Elvin Lim is Assistant Professor of Government at Wesleyan University and author of The Anti-intellectual Presidency, which draws on interviews with more than 40 presidential speechwriters to investigate this relentless qualitative decline, over the course of 200 years, in our presidents’ ability to communicate with the public. He also blogs at www.elvinlim.com. In the article below he reflects on nostalgia for the 80’s. See his previous OUPblogs here.

Journalists are not usually in the habit of looking back. They are charged to deliver “breaking news” to us. Novelty is the coinage of the newsroom, not history. Yet this week, the media’s preponderant coverage of the life and death of Michael Jackson has been stridently nostalgic. It reveals a culture needing and ready to sing an ode to the 1980s.

We cannot turn back time, but we can mark its passing. Up till last week, popular culture hadn’t had the chance to address the passing of an 80s superstar and with that, the 1980s. We were given occasion to mourn and contemplate the passing of the 1950s with Elvis Presley’s untimely death, and the passing of the 1960s with John Lennon’s death. So we have sung an ode to the post-war consensus, as we have sung an ode to the cultural revolution.

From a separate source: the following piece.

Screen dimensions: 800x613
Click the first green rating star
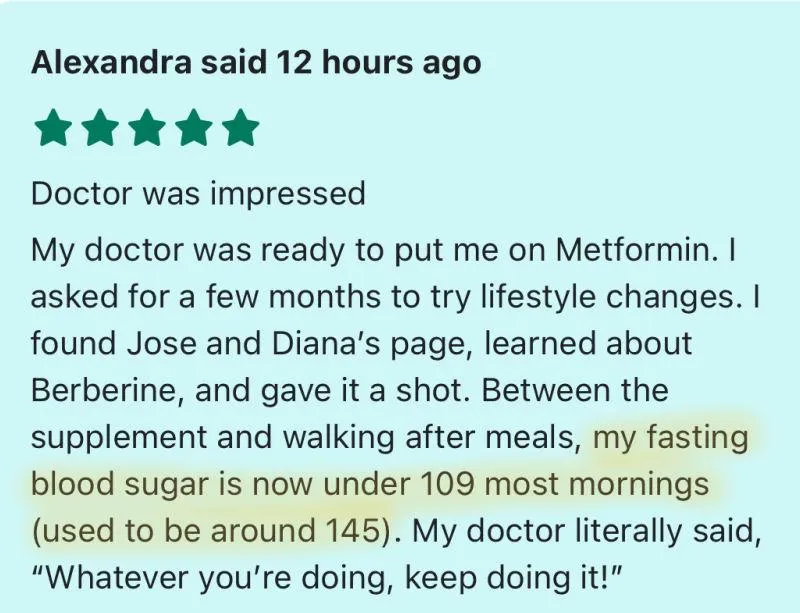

But enough of the 80s has remained with us - MTV, Nintendo, Reaganomics - not defunct but writhing for relevance, that we have not dared sing its eulogy. Michael Jackson’s and Farrah Fawcett’s death has served us a dramatic notice that it may be time.

After all, it is unlikely that we will see another Michael Jackson. In our era where songs are downloaded one at a time, no one is likely to sell a 100 million records (of “Thriller” or any other album) again. The 80s are over, but it has taken us three decades to find a moment to collectively mark and mourn its passage.

Tragic deaths are compelling not only for human interest reasons, but for the decisive statement about our mortality they make. For if even iconic characters who once defined their age can be so suddenly ejected from the remorseless flow of history, then there is surely no stopping the march of time.

It is no surprise that Michael Jackson is more beloved posthumously than he was all of this decade. Elvis Presley too, had become more and more of a has-been as the 60s progressed. Time is never forgiving - our only feeble antidote is nostalgia. So wrote Joseph Conrad, “Only a moment; a moment of strength, of romance, of glamor–of youth! … A flick of sunshine upon a strange shore, the time to remember, the time for a sigh, and–good-bye!–Night–Good-bye…!”

If the 1980s and whatever the decade repesented are indeed over, then businessmen, journalists, and especially politicians - take note! Nostalgia can only occur when the past has been rendered past.